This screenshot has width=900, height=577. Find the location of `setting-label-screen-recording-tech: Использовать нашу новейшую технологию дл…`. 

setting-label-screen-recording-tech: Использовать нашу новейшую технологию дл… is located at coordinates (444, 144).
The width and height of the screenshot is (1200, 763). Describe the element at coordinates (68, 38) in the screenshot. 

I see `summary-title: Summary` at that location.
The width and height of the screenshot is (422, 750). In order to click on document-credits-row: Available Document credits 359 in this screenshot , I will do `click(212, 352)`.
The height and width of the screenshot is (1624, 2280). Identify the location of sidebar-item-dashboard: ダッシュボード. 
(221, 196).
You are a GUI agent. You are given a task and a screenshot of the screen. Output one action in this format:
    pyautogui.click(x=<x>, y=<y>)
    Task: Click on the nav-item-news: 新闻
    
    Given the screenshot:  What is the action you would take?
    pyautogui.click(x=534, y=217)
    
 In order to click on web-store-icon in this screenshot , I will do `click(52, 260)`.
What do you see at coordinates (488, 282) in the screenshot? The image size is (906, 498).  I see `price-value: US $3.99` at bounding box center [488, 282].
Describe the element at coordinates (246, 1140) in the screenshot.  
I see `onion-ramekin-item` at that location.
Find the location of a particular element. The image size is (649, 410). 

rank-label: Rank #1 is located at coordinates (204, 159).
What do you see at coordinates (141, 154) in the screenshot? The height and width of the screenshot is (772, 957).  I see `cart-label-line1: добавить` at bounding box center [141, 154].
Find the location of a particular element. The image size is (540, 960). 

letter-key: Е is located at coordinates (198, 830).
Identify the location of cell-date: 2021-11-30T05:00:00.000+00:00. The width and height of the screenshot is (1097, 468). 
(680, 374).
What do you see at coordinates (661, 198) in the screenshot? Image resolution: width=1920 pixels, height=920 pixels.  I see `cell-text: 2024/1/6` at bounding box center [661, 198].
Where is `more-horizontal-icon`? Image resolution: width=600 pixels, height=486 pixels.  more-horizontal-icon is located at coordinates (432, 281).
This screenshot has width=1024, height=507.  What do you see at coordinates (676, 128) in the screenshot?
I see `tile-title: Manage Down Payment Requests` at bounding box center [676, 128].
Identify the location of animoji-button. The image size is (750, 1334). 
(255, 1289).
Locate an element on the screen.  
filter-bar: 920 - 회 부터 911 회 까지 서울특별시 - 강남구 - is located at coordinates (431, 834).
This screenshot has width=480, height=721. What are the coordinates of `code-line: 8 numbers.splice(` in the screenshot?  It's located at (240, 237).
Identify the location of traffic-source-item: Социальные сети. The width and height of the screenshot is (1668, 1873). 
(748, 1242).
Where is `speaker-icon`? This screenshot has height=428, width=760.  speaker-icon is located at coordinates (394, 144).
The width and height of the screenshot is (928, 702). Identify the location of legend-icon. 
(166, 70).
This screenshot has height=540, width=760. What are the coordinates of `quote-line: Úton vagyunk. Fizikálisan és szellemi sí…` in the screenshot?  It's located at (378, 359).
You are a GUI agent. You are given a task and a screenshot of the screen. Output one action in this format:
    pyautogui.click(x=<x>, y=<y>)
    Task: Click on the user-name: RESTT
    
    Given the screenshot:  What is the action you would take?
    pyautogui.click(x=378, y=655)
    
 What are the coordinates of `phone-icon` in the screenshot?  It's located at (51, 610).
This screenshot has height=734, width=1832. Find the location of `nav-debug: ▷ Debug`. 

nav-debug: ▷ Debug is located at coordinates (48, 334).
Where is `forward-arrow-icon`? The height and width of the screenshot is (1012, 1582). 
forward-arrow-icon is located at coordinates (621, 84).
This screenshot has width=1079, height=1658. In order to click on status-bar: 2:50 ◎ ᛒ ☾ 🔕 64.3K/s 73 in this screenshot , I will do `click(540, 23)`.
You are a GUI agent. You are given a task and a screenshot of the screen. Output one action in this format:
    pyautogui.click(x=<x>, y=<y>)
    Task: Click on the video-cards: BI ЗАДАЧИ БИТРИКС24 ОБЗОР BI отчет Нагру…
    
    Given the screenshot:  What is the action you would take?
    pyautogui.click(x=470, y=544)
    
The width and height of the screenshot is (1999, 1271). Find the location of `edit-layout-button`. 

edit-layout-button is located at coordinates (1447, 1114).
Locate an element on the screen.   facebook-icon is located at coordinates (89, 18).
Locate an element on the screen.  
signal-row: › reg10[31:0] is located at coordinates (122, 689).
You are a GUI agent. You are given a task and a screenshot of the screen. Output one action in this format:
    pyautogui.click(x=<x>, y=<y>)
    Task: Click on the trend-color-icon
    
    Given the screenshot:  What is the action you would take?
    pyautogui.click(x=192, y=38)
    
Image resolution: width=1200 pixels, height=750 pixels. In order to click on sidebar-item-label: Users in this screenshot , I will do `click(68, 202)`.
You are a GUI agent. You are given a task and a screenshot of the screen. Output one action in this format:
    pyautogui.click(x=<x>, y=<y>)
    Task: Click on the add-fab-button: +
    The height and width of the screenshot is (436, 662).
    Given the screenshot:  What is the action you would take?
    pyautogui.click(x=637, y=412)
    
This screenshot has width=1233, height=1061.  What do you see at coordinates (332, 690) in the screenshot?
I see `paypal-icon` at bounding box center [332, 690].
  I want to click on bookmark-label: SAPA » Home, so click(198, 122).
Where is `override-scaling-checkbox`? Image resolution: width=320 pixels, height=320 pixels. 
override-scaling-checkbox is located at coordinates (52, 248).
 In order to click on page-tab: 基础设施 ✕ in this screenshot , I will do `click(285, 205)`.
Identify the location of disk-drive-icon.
========
**Your assignment:**
Rewrite the items above as a JSON list of strings, one string per line, with blank lines left out. Begin at the first line of the items and stop after the line that contains "(680, 374).".

**Task output:**
[
  "This screenshot has width=900, height=577. Find the location of `setting-label-screen-recording-tech: Использовать нашу новейшую технологию дл…`. ",
  "setting-label-screen-recording-tech: Использовать нашу новейшую технологию дл… is located at coordinates (444, 144).",
  "The width and height of the screenshot is (1200, 763). Describe the element at coordinates (68, 38) in the screenshot. ",
  "I see `summary-title: Summary` at that location.",
  "The width and height of the screenshot is (422, 750). In order to click on document-credits-row: Available Document credits 359 in this screenshot , I will do `click(212, 352)`.",
  "The height and width of the screenshot is (1624, 2280). Identify the location of sidebar-item-dashboard: ダッシュボード. ",
  "(221, 196).",
  "You are a GUI agent. You are given a task and a screenshot of the screen. Output one action in this format:",
  "    pyautogui.click(x=<x>, y=<y>)",
  "    Task: Click on the nav-item-news: 新闻",
  "    Given the screenshot:  What is the action you would take?",
  "    pyautogui.click(x=534, y=217)",
  " In order to click on web-store-icon in this screenshot , I will do `click(52, 260)`.",
  "What do you see at coordinates (488, 282) in the screenshot? The image size is (906, 498).  I see `price-value: US $3.99` at bounding box center [488, 282].",
  "Describe the element at coordinates (246, 1140) in the screenshot.  ",
  "I see `onion-ramekin-item` at that location.",
  "Find the location of a particular element. The image size is (649, 410). ",
  "rank-label: Rank #1 is located at coordinates (204, 159).",
  "What do you see at coordinates (141, 154) in the screenshot? The height and width of the screenshot is (772, 957).  I see `cart-label-line1: добавить` at bounding box center [141, 154].",
  "Find the location of a particular element. The image size is (540, 960). ",
  "letter-key: Е is located at coordinates (198, 830).",
  "Identify the location of cell-date: 2021-11-30T05:00:00.000+00:00. The width and height of the screenshot is (1097, 468). ",
  "(680, 374)."
]